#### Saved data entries
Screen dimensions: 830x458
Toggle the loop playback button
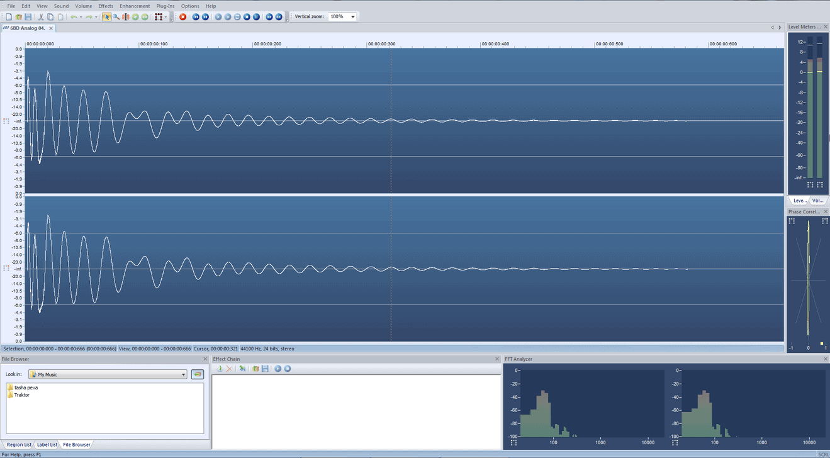237,17
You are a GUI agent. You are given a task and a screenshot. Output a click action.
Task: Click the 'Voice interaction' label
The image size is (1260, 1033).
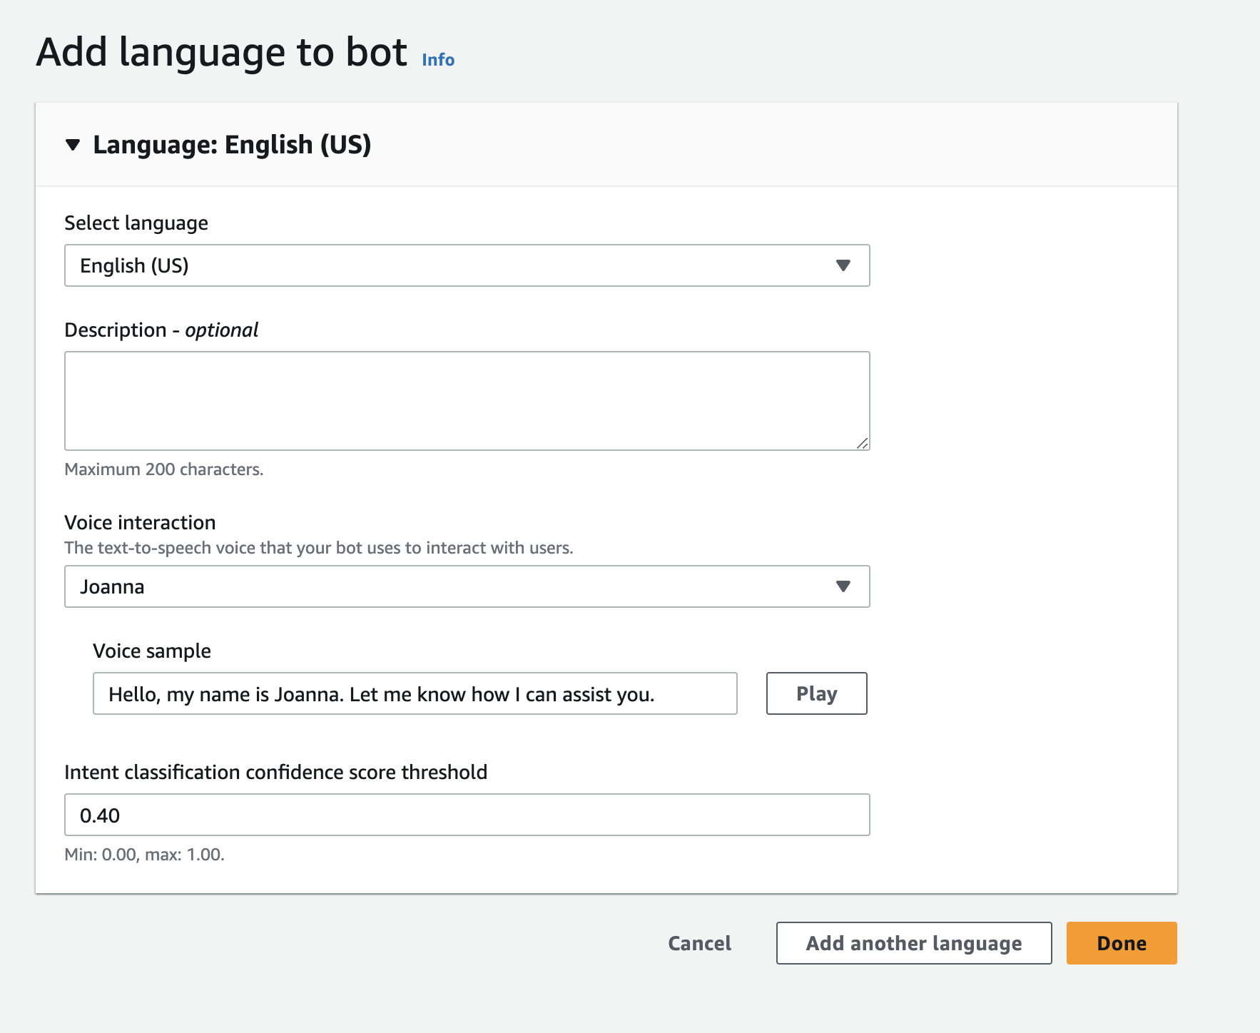(140, 523)
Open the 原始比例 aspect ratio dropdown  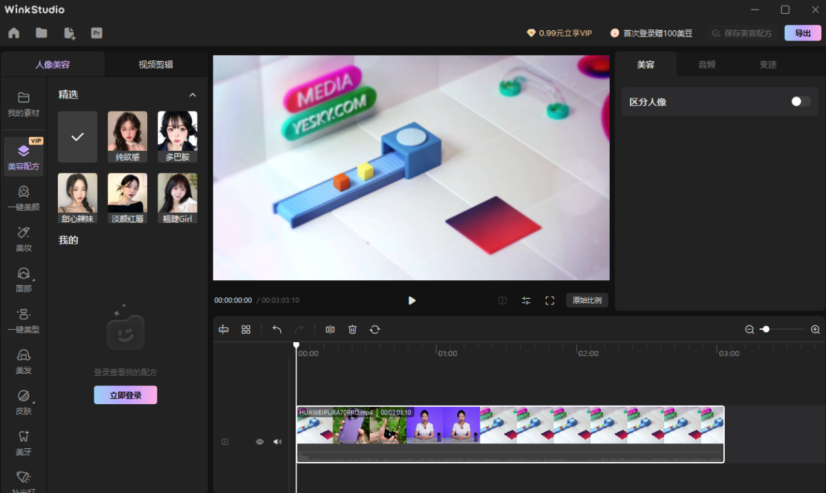(586, 301)
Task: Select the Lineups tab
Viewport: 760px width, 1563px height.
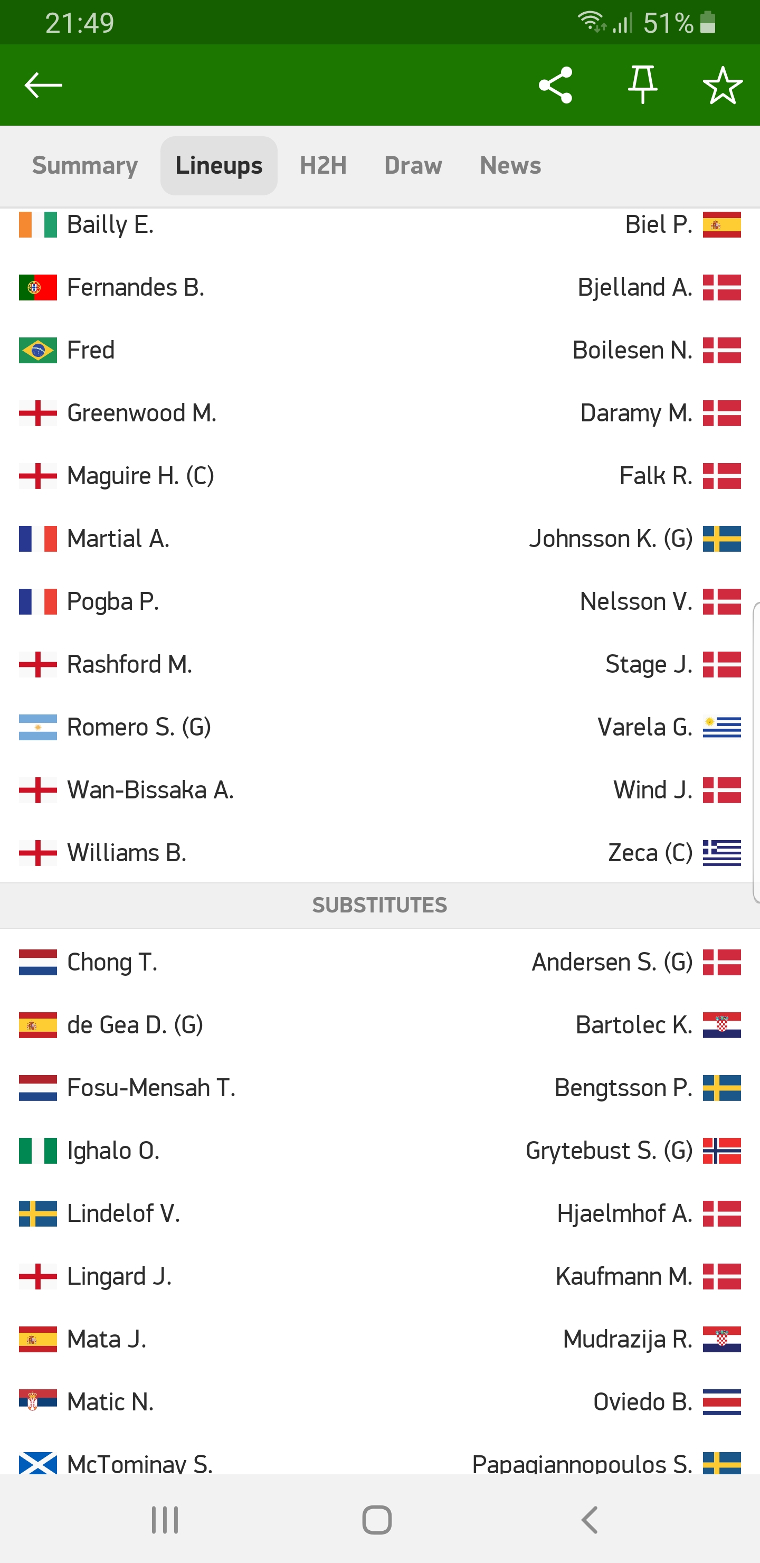Action: [219, 166]
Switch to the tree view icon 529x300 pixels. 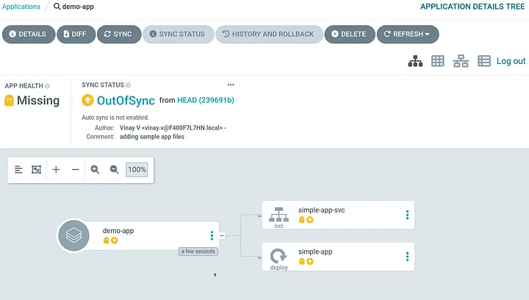[x=415, y=61]
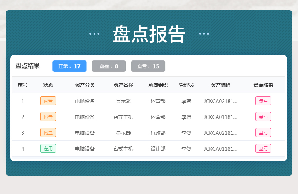Click the green 在用 status tag
Screen dimensions: 298x194
(x=48, y=148)
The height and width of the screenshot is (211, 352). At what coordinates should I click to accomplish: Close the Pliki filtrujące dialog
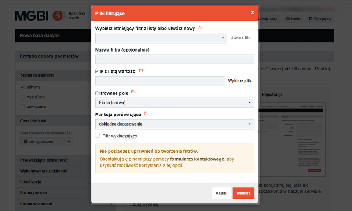point(253,13)
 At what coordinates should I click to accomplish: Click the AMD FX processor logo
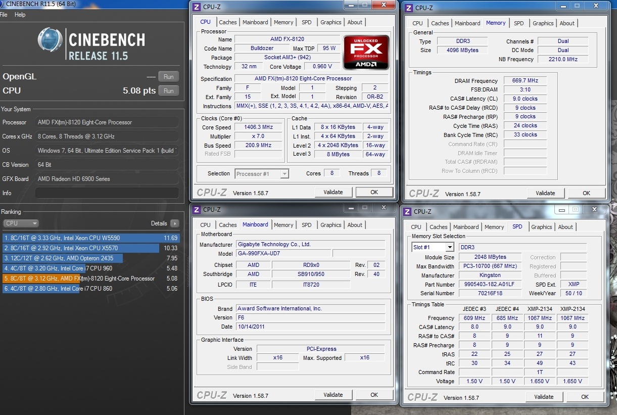click(366, 52)
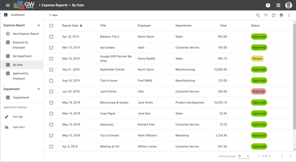296x162 pixels.
Task: Collapse the Expense Report section
Action: point(38,25)
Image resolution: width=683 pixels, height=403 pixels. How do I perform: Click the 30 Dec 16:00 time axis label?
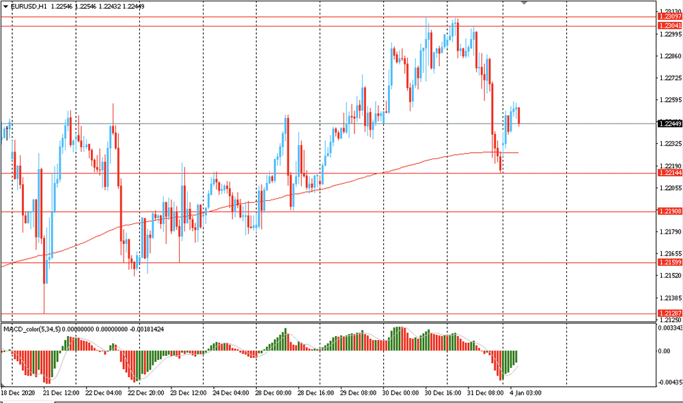coord(443,393)
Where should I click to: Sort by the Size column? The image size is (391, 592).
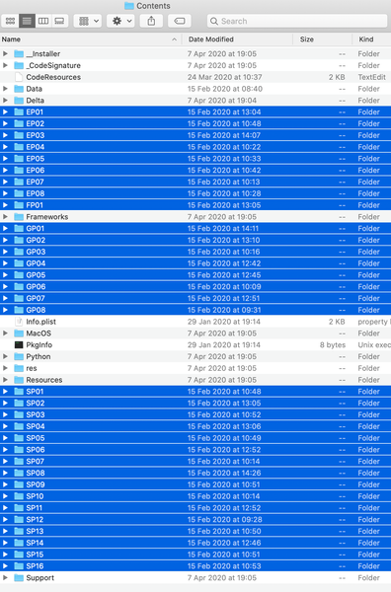pos(322,39)
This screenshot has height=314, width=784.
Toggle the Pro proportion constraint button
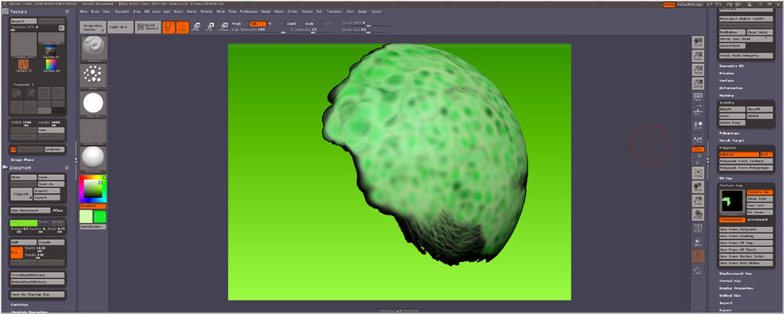[18, 253]
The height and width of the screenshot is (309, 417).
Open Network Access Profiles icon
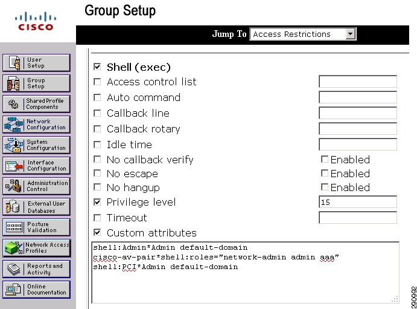tap(13, 248)
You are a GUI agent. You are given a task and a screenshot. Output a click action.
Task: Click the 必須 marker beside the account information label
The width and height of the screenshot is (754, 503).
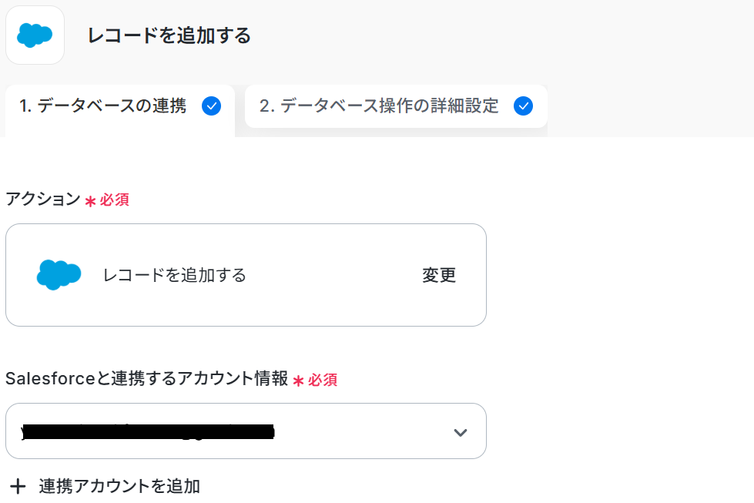click(323, 380)
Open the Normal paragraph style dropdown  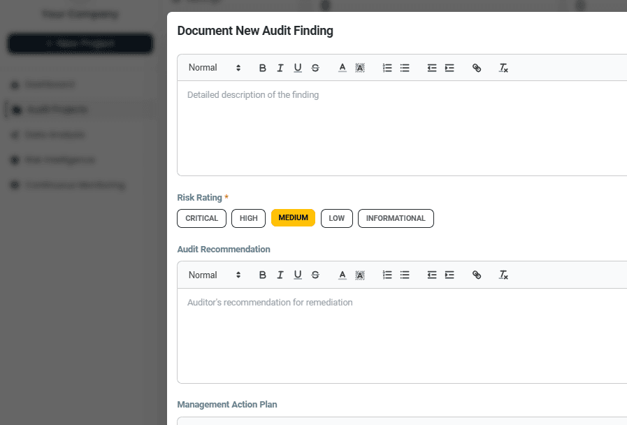[x=212, y=67]
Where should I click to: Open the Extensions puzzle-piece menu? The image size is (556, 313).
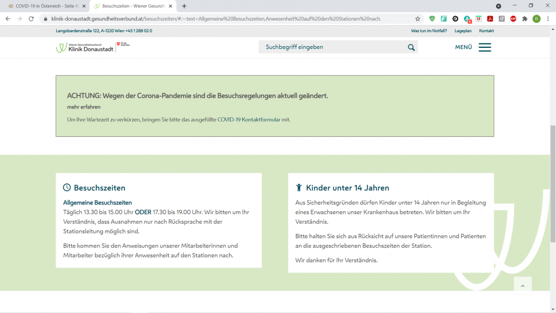524,18
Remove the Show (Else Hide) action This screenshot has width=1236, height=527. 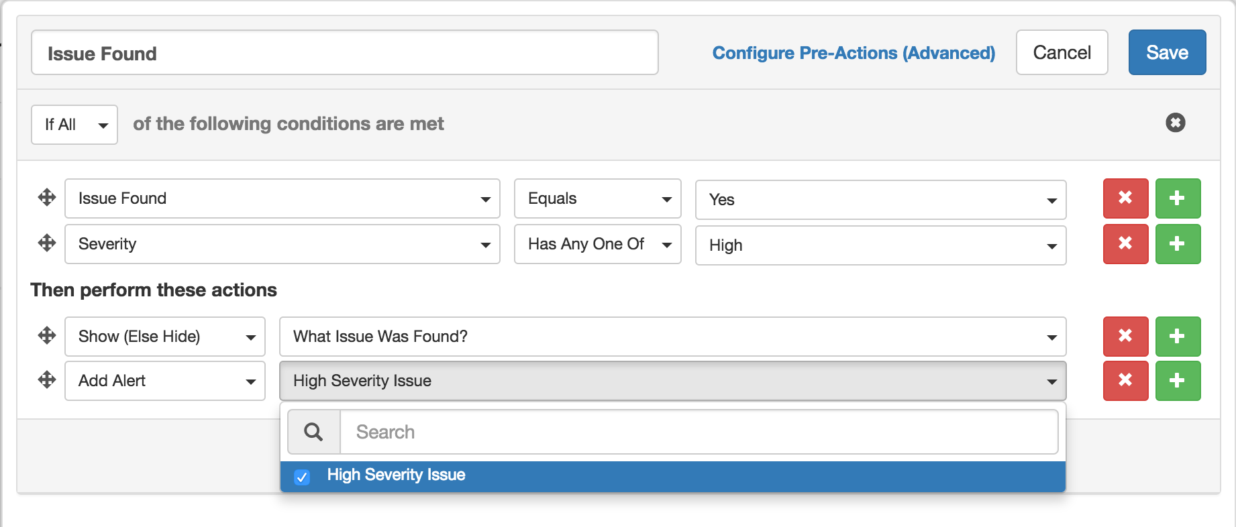pyautogui.click(x=1125, y=337)
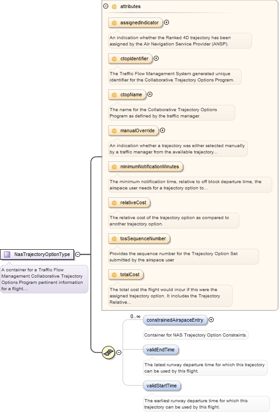Click the @ icon in the attributes header

[114, 7]

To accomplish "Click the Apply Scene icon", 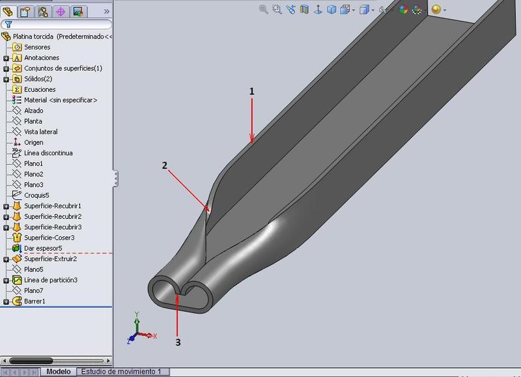I will [417, 9].
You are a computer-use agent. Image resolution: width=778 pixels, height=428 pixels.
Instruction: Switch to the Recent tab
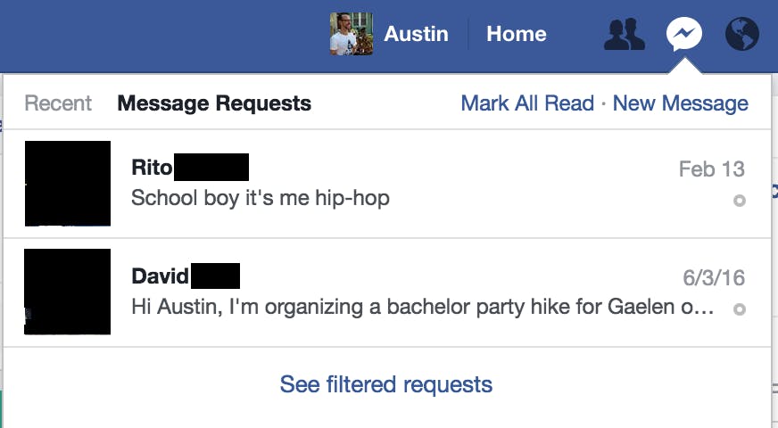pos(58,103)
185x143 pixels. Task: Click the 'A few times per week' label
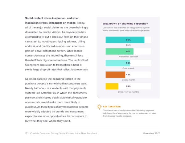tap(128, 57)
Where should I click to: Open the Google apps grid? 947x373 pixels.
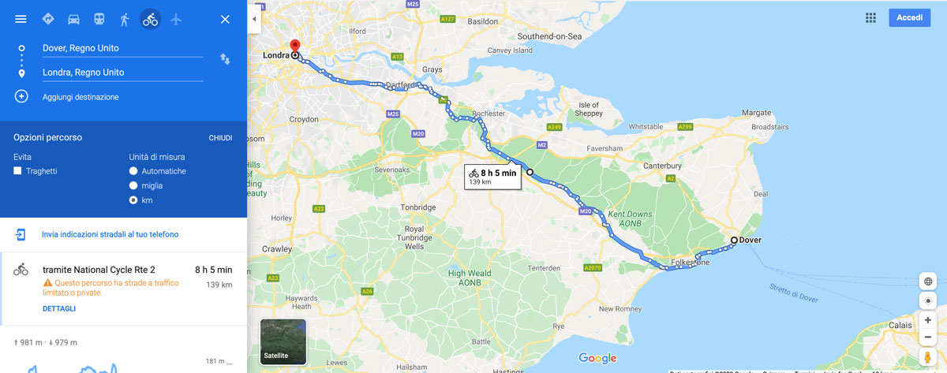tap(870, 18)
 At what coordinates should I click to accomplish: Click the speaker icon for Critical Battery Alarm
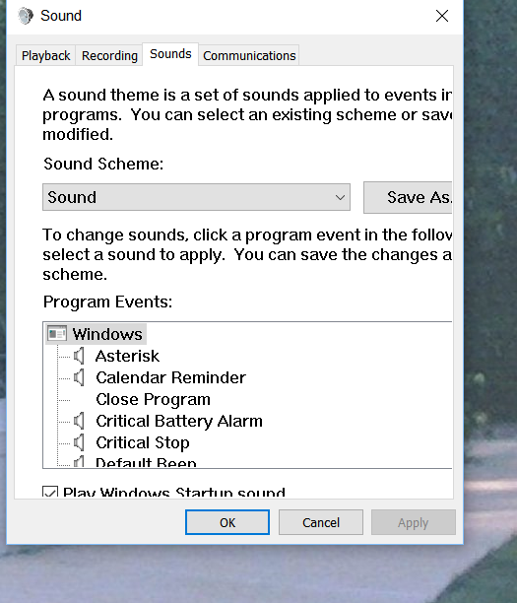79,421
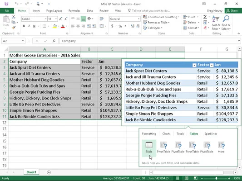242x181 pixels.
Task: Open the Name Box dropdown arrow
Action: (23, 41)
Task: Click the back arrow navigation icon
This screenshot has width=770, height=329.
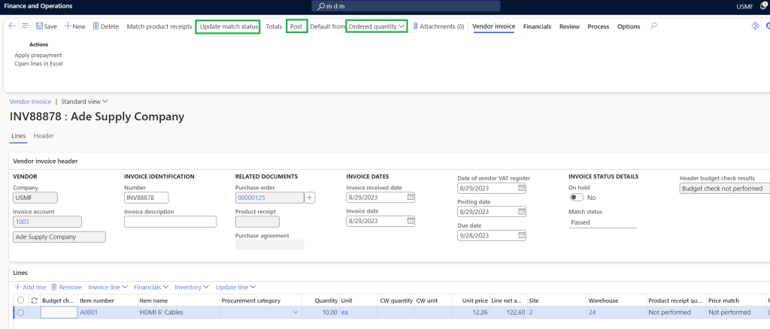Action: [x=11, y=26]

#### Problem to work on
The copy you give must run from the line containing "185x143 pixels. Task: Click" through the last line of the records, exactly, with the pictures left out.

#### Answer to the exercise
185x143 pixels. Task: Click the 'A few times per week' label
tap(128, 57)
Where should I click to: Open the Google apps grid? 947x373 pixels.
tap(870, 18)
 At what coordinates should I click to accomplish: Click the speaker icon for Critical Battery Alarm
79,421
242x181 pixels.
Task: Open the Name Box dropdown arrow
Action: (23, 41)
Task: Click the back arrow navigation icon
This screenshot has width=770, height=329.
Action: [x=11, y=26]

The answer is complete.